### PASSAGE SHOWN:

######

Benchmarking Memory Governance in Multi-Principal Shared-Memory Agents
GateMem evaluates whether memory-augmented LLM agents can remain useful, enforce access control, and honor deletion requests in multi-principal shared-memory environments.
📄 Paper • 🤗 Hugging Face Dataset • 🧪 Benchmark Toolkit • 🗂 Dataset Card • 🌐 Project Page
GateMem evaluates memory governance in multi-principal shared-memory agents, including utility, access control, and active forgetting.
Most memory benchmarks ask a simple question:
Can the agent remember correctly?
GateMem asks a harder and more deployment-relevant one:
Can the agent govern shared memory correctly across multiple principals, roles, scopes, and deletion requests?
This matters in settings like:
- Medical: patient / clinician / family coordination / ...
- Office: manager / HR / employee / contractor workflows / ...
- Education: student / teacher / counselor / staff interactions / ...
- Household: family / guest / caregiver / resident coordination / ...
GateMem evaluates three tightly coupled capabilities:
| Capability | What it tests |
|---|---|
| Utility | Can the agent answer correctly for authorized requests? |
| Access Control | Can the agent avoid leaking protected information to unauthorized or over-scoped requesters? |
| Active Forgetting | Can the agent avoid recovering or confirming deleted information after explicit deletion requests? |
| Property | Value |
|---|---|
| Domains | Medical, Office, Education, Household |
| Episodes | 91 long-form multi-party episodes |
| Checkpoints | 2,218 hidden checkpoints |
| Evaluation categories | Utility / Access Control / Active Forgetting |
| Baselines included | Long-Context, RAG-Naive, RAG-Policy, A-MEM, Mem0, ReMeM-I, ReMeM-S |
| Main summary metric | Memory Governance Score (MGS) |
Main metric:
MGS = U * (1 - A) * (1 - F)
where:
U= UtilityA= Access-Control Violation RateF= Active-Forgetting Failure Rate
GateMem is designed for shared-memory agents, where memory is not a private cache but a common pool used by multiple principals.

######

### RECORDS:

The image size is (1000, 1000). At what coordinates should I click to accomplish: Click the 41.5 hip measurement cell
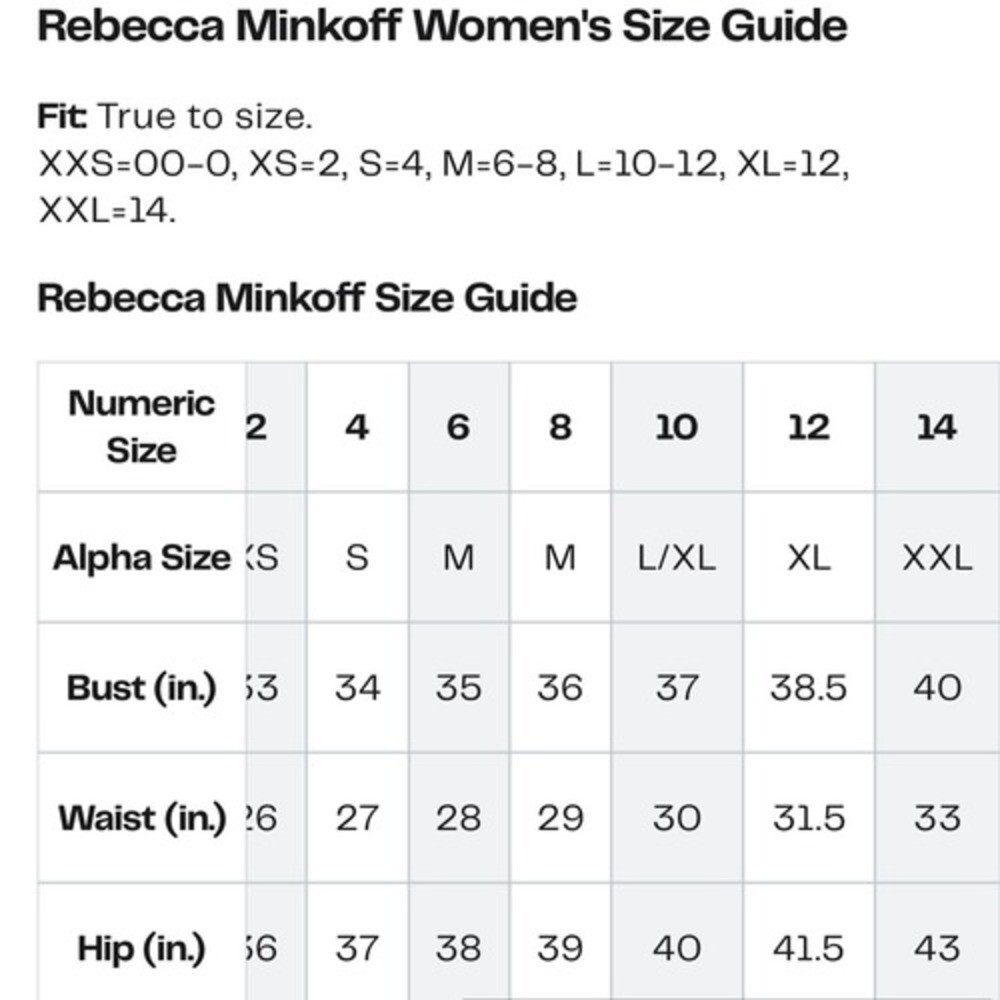point(809,943)
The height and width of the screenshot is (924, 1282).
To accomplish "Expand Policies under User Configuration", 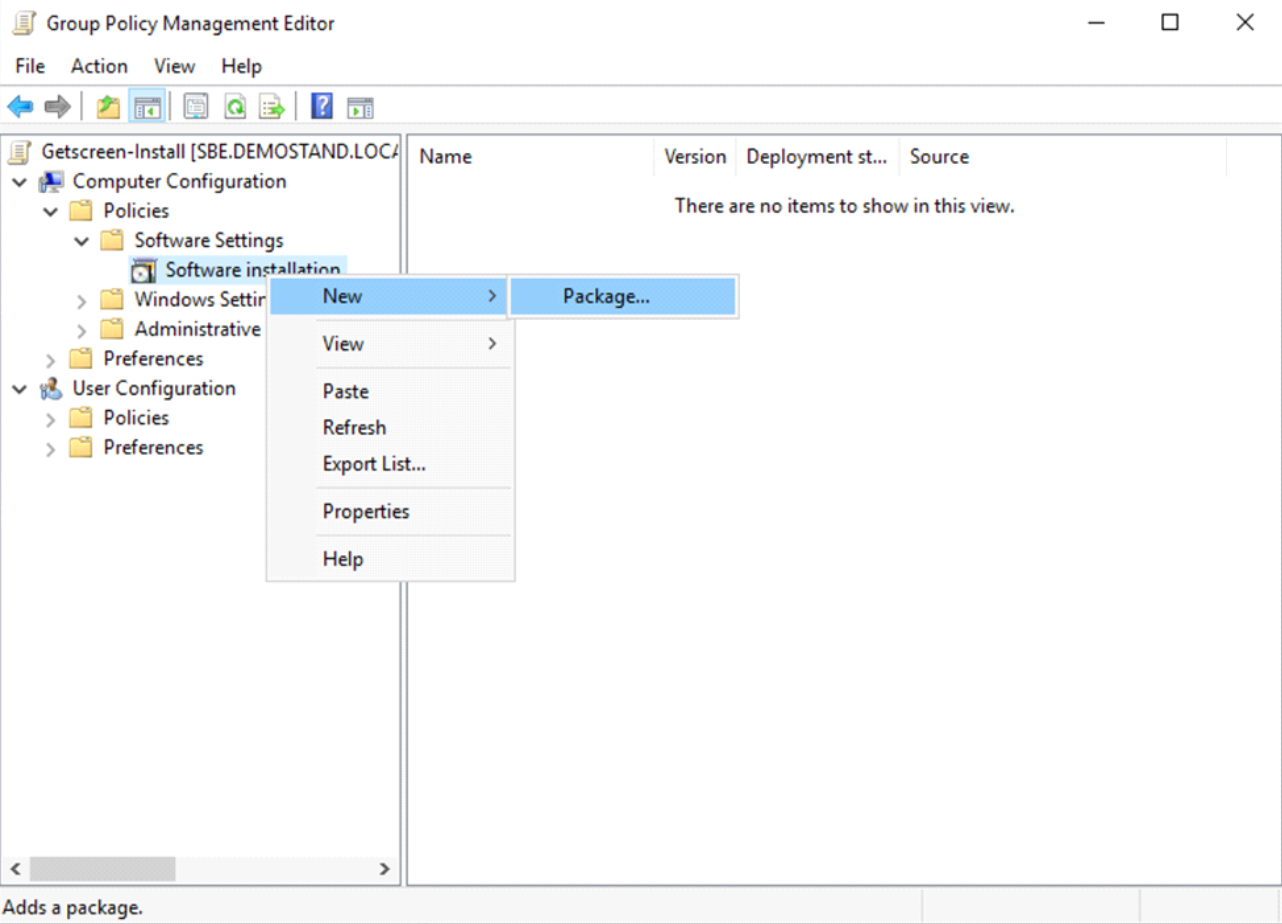I will [51, 419].
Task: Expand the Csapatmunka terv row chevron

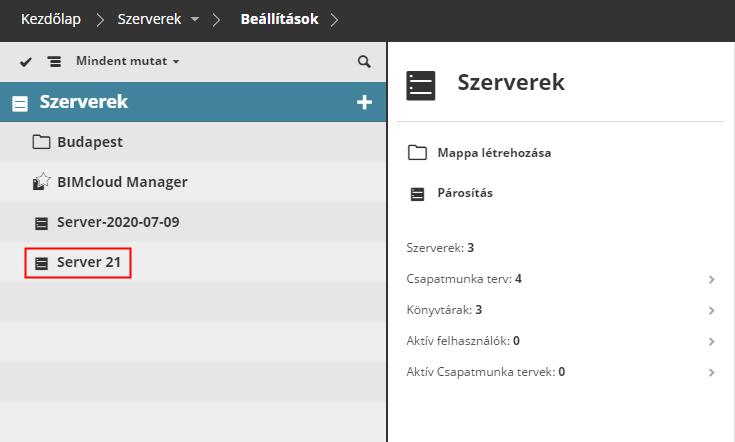Action: point(711,279)
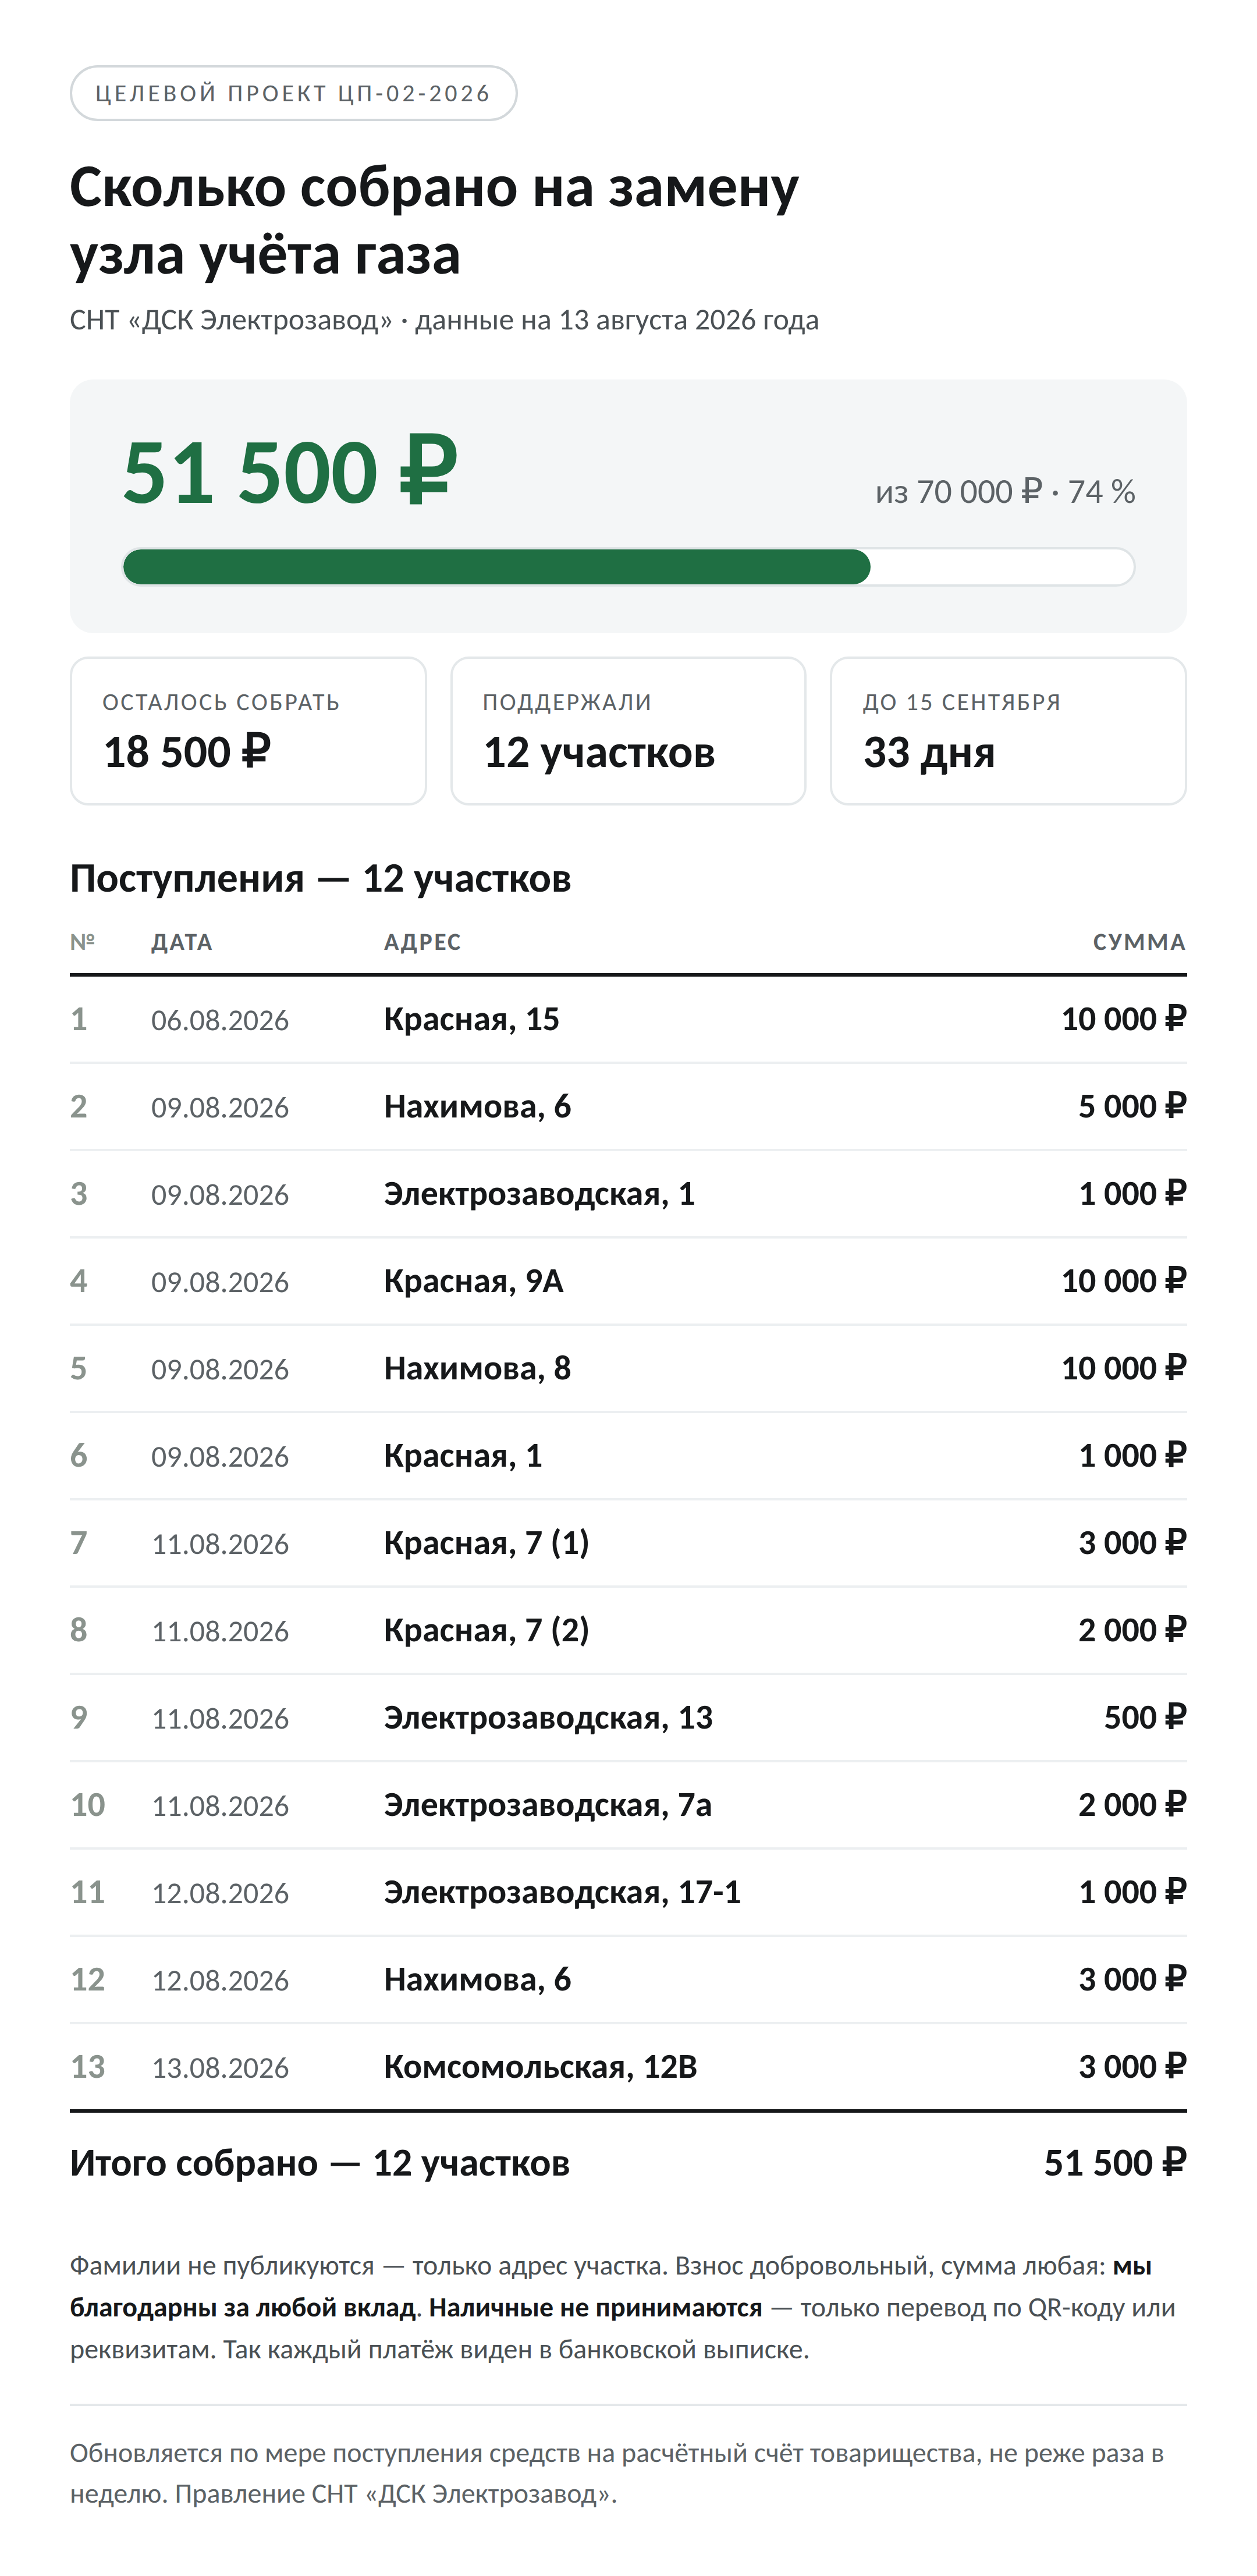Viewport: 1257px width, 2576px height.
Task: Select the Красная, 9А row
Action: (x=628, y=1281)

######

### ACTIONS TO TAKE:
**A.** In the GateMem page, rewrite everything from "GateMem asks a" down to "family coordination / ...", putting "parties" wherever "principals" appears.
**B.** Answer these from the GateMem page:
(i) How many hidden checkpoints does GateMem include?
(ii) What simple question do most memory benchmarks ask?
(iii) Rather than a private cache, what does the GateMem page say memory is in shared-memory agents?
You can ignore the entries.

### RESPONSE LIST:
**A.**
GateMem asks a harder and more deployment-relevant one:
Can the agent govern shared memory correctly across multiple parties, roles, scopes, and deletion requests?
This matters in settings like:
- Medical: patient / clinician / family coordination / ...

**B.**
(i) 2,218 hidden checkpoints.
(ii) Can the agent remember correctly?
(iii) A common pool used by multiple principals.